• GIVEN TEXT
JuliaDataCubes / YAXArrays.jl

Yet Another XArray-like Julia package
https://juliadatacubes.github.io/YAXArrays.jl/
Other
101 stars 18 forks source link

Selection of a variable based on values of another variable that shares one dimension #404

Closed aasdelat closed 2 weeks ago

aasdelat commented 3 months ago

Hello: I have to select data within a geographical window given as longitudes east and west and latitudes north and south. But the spatial coordinate of my data is "values", and I have the variables "msl" (mean sea level pressure), "longitude" and "latitude". I think that the name of the spatial dimension, "values", is a bit confusing, because you can think that they are values of a meteorological variable, but they are not. "values" is a spatial dimension taking values from 1 to the total number of grid points. The dimensions of the msl variable are: "values" and "Ti". The longitude and latitude variables, both have only one dimension: "values". So, each datum in msl can be assigned a unique longitude and latitude via the common dimension: "values". So, how can accomplish this?

• SUPPLIED INFORMATION
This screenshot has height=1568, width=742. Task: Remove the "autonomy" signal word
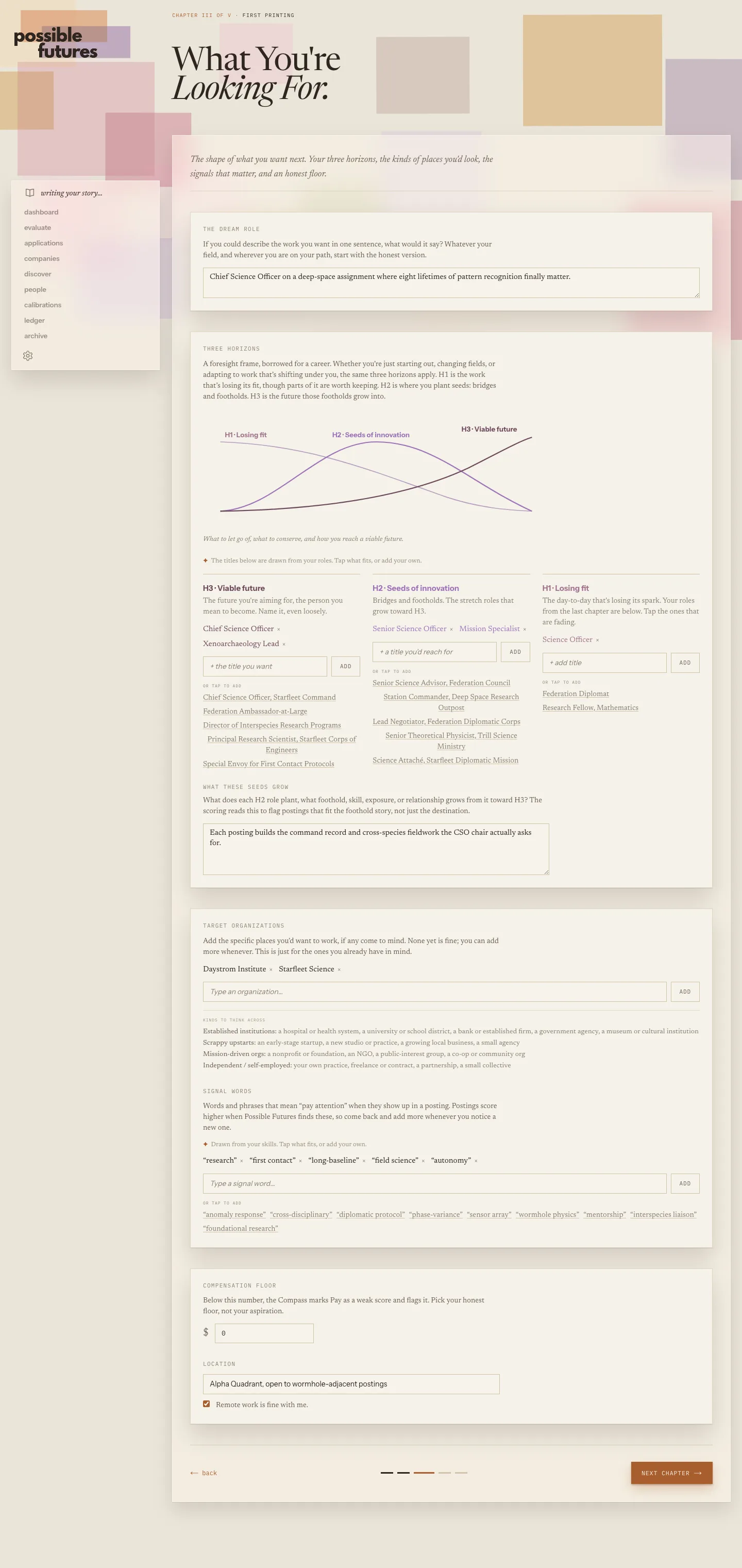476,1161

• TASK DIRECTIONS
Rewrite the part of the issue thread that opens with the words containing "Closed aasdelat closed" and closes with "can accomplish this?", substituting "location dimension" for each occurrence of "spatial dimension".

• TASK OUTPUT
Closed aasdelat closed 2 weeks ago

aasdelat commented 3 months ago

Hello: I have to select data within a geographical window given as longitudes east and west and latitudes north and south. But the spatial coordinate of my data is "values", and I have the variables "msl" (mean sea level pressure), "longitude" and "latitude". I think that the name of the location dimension, "values", is a bit confusing, because you can think that they are values of a meteorological variable, but they are not. "values" is a location dimension taking values from 1 to the total number of grid points. The dimensions of the msl variable are: "values" and "Ti". The longitude and latitude variables, both have only one dimension: "values". So, each datum in msl can be assigned a unique longitude and latitude via the common dimension: "values". So, how can accomplish this?